Our analysis of their engineering approach showed that there were clearly areas of discipline, rigour and collaboration that needed to be addressed. But most significantly, we saw the desperate need for new leadership – something which can be underestimated by those looking to scale an organisation.
The founders of this particular organisation faced fundamental questions about their roles and experience leading a product-centric organisation through the growth phase. There was a clear void within the product management function and a lack of alignment with the overall strategy of the company – areas they were specifically responsible for. Changes were needed, and urgently.
Reckoning with growth pains
In pointing out these areas to the founders and their backers we brought home the reality that alterations were required from leadership through product and across engineering, to align market needs with investments in technology. They needed experienced insight into how to build a company that remained creative but also focused on the ultimate objective. Growth. The interventions we made brought this and, in the matter of just a few months, the business was transformed. The founders were placed in roles they could excel at, new leadership was put in place and effective engineering practices established. This speaks to a broader point about the nature of private equity investments.
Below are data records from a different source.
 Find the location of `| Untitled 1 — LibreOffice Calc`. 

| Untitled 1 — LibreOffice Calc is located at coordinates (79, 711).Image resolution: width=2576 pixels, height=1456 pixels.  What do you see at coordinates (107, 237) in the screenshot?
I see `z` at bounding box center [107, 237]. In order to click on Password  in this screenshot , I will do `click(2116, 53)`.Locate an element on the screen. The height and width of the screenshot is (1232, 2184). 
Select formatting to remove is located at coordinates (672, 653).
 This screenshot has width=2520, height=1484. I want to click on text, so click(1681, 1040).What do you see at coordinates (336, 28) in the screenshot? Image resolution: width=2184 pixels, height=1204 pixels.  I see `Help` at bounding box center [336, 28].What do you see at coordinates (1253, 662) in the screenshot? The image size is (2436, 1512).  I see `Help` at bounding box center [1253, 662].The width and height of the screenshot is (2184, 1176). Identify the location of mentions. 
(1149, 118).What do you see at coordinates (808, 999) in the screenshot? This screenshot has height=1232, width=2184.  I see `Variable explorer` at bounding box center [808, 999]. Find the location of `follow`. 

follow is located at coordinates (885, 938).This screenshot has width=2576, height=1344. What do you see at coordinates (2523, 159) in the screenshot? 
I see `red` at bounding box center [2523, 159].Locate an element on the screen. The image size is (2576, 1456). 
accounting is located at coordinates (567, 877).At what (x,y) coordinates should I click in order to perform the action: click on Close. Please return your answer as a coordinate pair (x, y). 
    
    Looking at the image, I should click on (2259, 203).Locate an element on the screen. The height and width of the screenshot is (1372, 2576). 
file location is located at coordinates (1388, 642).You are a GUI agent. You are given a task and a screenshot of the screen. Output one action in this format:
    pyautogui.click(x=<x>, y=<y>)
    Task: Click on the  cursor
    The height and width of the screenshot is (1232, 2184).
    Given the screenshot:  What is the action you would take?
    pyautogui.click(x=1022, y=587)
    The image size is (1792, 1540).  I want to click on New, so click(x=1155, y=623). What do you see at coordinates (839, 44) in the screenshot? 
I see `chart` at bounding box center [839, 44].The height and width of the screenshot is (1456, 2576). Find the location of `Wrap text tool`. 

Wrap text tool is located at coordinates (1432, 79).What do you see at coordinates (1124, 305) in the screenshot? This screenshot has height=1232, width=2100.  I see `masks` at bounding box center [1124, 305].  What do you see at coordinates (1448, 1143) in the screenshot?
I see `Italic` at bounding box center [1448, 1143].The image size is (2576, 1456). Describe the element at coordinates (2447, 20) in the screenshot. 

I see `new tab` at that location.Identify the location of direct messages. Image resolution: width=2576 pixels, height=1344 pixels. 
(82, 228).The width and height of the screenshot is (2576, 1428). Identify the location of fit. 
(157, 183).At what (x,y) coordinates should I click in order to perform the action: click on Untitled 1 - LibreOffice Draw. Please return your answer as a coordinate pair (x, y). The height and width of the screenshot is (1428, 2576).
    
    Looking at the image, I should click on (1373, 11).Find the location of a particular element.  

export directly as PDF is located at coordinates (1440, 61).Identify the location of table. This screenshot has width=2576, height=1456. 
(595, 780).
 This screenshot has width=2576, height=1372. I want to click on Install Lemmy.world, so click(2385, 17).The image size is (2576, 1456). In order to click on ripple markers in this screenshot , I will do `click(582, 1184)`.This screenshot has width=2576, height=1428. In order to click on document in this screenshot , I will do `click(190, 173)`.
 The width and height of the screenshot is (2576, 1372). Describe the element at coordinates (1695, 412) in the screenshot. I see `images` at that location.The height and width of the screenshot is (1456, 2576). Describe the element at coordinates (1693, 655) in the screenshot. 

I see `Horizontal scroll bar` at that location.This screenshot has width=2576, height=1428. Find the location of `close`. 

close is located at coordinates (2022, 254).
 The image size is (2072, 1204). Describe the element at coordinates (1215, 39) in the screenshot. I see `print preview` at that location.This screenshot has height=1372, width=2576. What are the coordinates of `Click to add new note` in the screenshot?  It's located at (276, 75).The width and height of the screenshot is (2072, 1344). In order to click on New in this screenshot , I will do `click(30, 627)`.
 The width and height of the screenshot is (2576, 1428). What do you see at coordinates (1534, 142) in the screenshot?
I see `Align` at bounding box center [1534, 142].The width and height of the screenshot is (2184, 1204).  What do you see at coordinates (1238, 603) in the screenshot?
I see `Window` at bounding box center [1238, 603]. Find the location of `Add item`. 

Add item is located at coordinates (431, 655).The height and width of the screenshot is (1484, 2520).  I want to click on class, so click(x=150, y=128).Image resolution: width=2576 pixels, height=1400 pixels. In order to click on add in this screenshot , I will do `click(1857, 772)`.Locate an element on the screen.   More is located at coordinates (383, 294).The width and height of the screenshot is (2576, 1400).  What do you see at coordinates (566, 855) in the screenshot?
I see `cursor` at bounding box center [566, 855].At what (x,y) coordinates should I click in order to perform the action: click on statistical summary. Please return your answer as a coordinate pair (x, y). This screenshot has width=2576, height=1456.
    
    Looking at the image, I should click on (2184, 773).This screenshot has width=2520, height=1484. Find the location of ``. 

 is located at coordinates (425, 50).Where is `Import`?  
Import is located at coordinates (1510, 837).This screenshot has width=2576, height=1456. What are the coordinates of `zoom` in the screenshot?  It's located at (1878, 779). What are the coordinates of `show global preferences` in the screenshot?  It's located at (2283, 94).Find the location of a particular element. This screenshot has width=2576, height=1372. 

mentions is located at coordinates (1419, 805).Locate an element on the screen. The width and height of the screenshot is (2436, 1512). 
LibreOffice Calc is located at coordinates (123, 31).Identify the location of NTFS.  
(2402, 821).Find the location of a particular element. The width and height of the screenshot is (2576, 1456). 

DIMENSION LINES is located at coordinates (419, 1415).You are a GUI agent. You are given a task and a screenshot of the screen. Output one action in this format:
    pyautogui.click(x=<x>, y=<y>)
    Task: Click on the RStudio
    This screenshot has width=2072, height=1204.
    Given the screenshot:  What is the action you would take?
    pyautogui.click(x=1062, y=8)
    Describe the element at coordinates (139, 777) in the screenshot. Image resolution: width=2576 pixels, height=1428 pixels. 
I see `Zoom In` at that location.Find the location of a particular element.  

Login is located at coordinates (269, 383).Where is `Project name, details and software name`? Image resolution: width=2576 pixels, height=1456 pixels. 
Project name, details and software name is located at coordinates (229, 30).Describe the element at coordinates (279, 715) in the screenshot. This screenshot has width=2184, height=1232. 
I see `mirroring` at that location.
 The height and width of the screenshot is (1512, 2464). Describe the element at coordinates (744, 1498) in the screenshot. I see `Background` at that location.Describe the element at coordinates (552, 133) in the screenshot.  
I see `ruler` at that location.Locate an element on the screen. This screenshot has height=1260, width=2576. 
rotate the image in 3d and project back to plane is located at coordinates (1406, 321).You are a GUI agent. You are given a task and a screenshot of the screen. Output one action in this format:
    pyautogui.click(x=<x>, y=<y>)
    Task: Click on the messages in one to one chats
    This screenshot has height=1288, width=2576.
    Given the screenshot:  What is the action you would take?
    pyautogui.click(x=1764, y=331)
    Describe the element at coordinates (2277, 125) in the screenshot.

Private equity businesses buy undervalued or underperforming private companies, improve their performance and sell at a profit at a later stage, on average 5.9 years later. There is nothing new here, but it is worthwhile to point out that if we can reduce that time by 50%, returns are made on that initial investment twice as quickly. Although due diligence takes place prior to an investment, the realities revealed at growth stage are often hard to capture. Investors are so often captured by the passion, creativity, and drive of the founders, not the realities of their capabilities when challenges arise. These challenges are revealed by the process of growth itself. Investors must position themselves to make rapid interventions where necessary rather than accepting the high failure rates of investments in digitally enabled companies, which can be as high as 70%, investors should plan for interventions at the point of acquisition.
Ensuring a flexible approach at the top of a growing company, and transparency in process at each composite level, will help a business overcome the challenges of growth pains. In many ways this flexible mindset applies not just those looking to maximise profits from a company they have invest in. It also highlights how instilling a trajectory of growth requires a culture of evidence-based management where all changes are scrupulously examined based on their potential value. Only then will a trajectory growth be truly embedded in an organisation.